TNF blockers are generally not used in patients with demyelinating (neurological) diseases like multiple sclerosis, congestive heart failure, or patients with severe overall low blood counts called pancytopenia.
The major side effect of these class of drugs is suppression of the immune system. Because of the increased risk of infections while on these drugs, patients should promptly report fevers or signs of infection to their physicians. Minor side effects have included autoimmune conditions like lupus or flares in lupus. Additionally, it is best to avoid any live vaccines while using TNF blockers.
- Enbrel (etanercept) is a self-injectable medication for home use. It is injected via a small needle just under the skin, called subcutaneous injection. It is usually dosed once or twice week by patients at home after training with their physician or the nursing staff. Sometimes a higher loading dose is used for the first 12 weeks and then it is "stepped down" to half the dose after the first 12 weeks. Enbrel has the advantage of at least 16 years of clinical use and long-term experience.
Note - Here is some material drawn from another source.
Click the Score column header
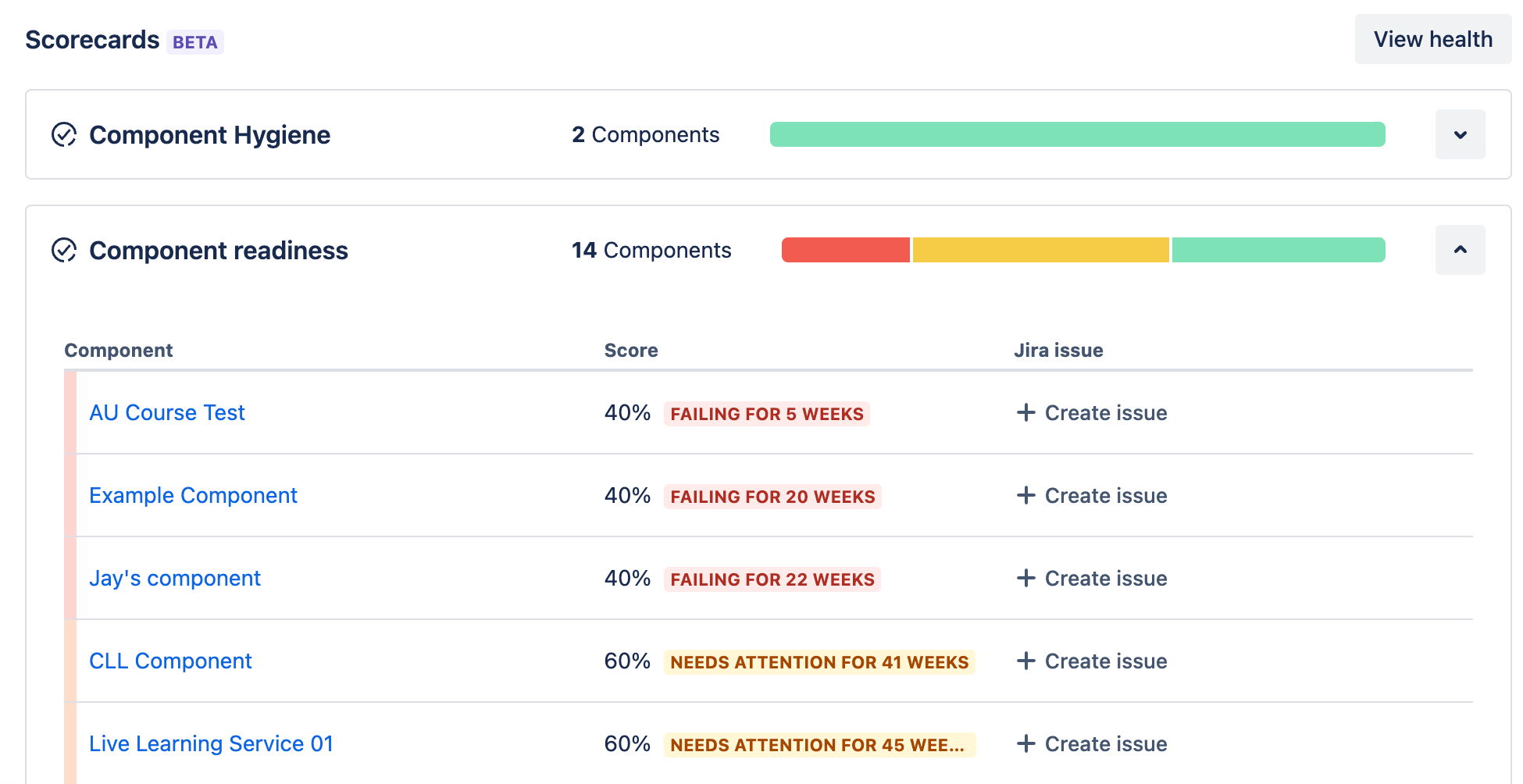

- Remicade (infliximab) is an intravenous (IV) medication strictly for physician office or special infusion medical center use. It is dosed specifically based on your weight. It is currently not for home use or self-injection. It is infused slowly over time via a small needle into a vein. After a six-week loading period, it is infused every two months. There have been reports of antibodies to this drug in patients taking it for some time. These antibodies may cause a greater drug-dose requirement for achieving disease improvement or failure to improve. The IV route may be more time-consuming, requiring physician during the infusions. Remicade has the advantage of fast disease response and good potency.
- Humira (adalimumab) is a self-injectable medication for home use. It is injected via a small needle just under the skin as a subcutaneous dose. It is usually dosed once every other week, totaling 26 injections in one year. Dosing is individualized and should be discussed with your physician. Sometimes a higher loading dose is used for the first dose (80 mg) and then it is continued at 40 mg every other week. It may give results as soon as one to two weeks of therapy. Humira has the advantage of at least 11 years of clinical use and long-term experience.
Drugs that interfere with interleukin mechanisms
- Ustekinumab (Otezla) is the newest biologic injectable medication used to modulate the immune system. It is an interleukin-12/23 human monoclonal antibody. Otezla targets chemical messengers in the immune system involved in skin inflammation and skin-cell production. This drug is dosed subcutaneously (just under the skin) once a quarter (every three months). It has been very promising with very good clearance rates in the clinical trials. A major advantage may be the convenience of a quarterly medication. The concerns for infection and malignancy may be similar to the other biologics.